Alte Dielen ersetzen

02.09.2020 Firla



Guten Morgen miteinander,

mal wieder wirft unser kleiner Altbau eine Frage auf.

Nachdem wir versucht haben die alten Dielen (Fichte ca. 3 cm dick, Ochsenblut, viele Fehlstellen) aufzuarbeiten, sind wir aufgrund des schlechten Zustands plus Wurmfrass zum Entschluss gekommen, diese doch durch neue zu ersetzen.

Wir haben im EG zweierlei Bodenbeschaffenheiten.

1. Der Boden ist eine Porenbetondecke mit Stahlbalken.
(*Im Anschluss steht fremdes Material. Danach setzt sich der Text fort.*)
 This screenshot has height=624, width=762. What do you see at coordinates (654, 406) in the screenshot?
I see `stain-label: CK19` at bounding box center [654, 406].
Darunter ungedämmter Keller, da nur 170 cm Deckenhöhe. Wir gehen auch einfach mal von leichter Feuchtigkeit aus.

Auf diesem Boden in EG liegt eine Balkenlage in einer schwarzen Schüttung. Sieht für uns nach allem und nix aus. Steine, Schutt, Ruß etc. Auf den Balken sind die Dielen vernagelt.

Eigentlich wollen wir alles einfach so belassen. Alte Dielen raus und neue Dielen auf die Balken schrauben.
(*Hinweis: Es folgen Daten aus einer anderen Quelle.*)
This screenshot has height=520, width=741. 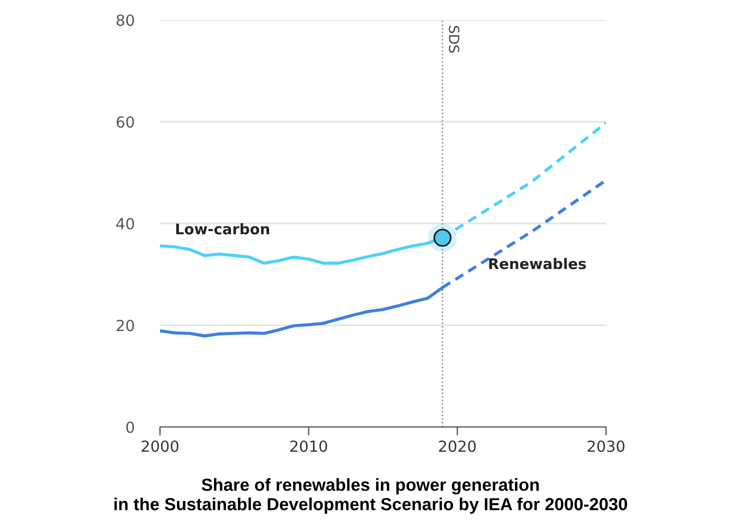 I want to click on y-tick-label: 20, so click(x=125, y=326).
Nun lese ich so viel von diversen Folien, Ersetzen oder Aufschüttung der Schüttung. Mache das Sinn?

2. Im Flur müssten wir die Dielen wegen der Aufbauhöhe zu Bad und Windfang direkt auf die Porenbetondecke + Ausgleichsmasse verlegen. Wir sind auf die Klebefolie von Elastilon gestoßen.
Der Flur hat zwei kleine Räume. Einer unterkellert, einer nicht. Können wir direkt mit der Klebefolie beginnen?

Wir sind dankbar für alle Tipps. Uns wurde hier immer prima geholfen. Danke.



Alte Dielen



Ihr könnt natürlich die alten Dielen einfach ersetzen. Es wäre eine Frage des Komforts, durch eine Dämmung die Bodenkälte etwas zu minimieren. Das ist aber auch davon abhängig, wie kalt der Keller überhaupt ist.
Zur Verlegung der Dielen direkt auf den Estrich kann ich nichts produktives beitragen, da habe ich keine Erfahrung. Ich könnte mir nur vorstellen, dass jedenfalls eine Feuchtesperre auf den Estrich muss. Über die von Euch ins Auge gefasste Klebefolie gibt es auch Kritisches im Netz zu lesen, ich selber kenne sie nicht. Ist Dielung im Flur eine gute Idee ? Also, wenn ich da unseren Flur anschaue, vor allem im Herbst/Winter, bin ich froh, dass wir was Pflegeleichtes haben.
PS: was versteht Ihr unter "Porenbeton", das wäre landläufig z.B. Ytong, das kann ich mir bei Baujahr 1900 als Kellerdecke nicht so richtig vorstellen.



So nun


So nun

ein Bild von der Situation ohne Dielen.

Die Träger, die senkrecht zum Fenster laufen sind aus Stahl. Darauf liegen dann quer zum Fenster die alten Balken aus Holz. Zwischen Holz- und Stahlträger liegen nochmal flache Hölzer, die ziemlich mitgenommen aussehen. Die Balken sind ok.

Die Decke vom Keller bzw. der Boden wurden in den 80er Jahren neu eingezogen. Uns sagte man, dass es Porenbeton sei.

Ausgestreut ist das ganze mit Haferspelz, der sich trocken anfühlt und sauber ist.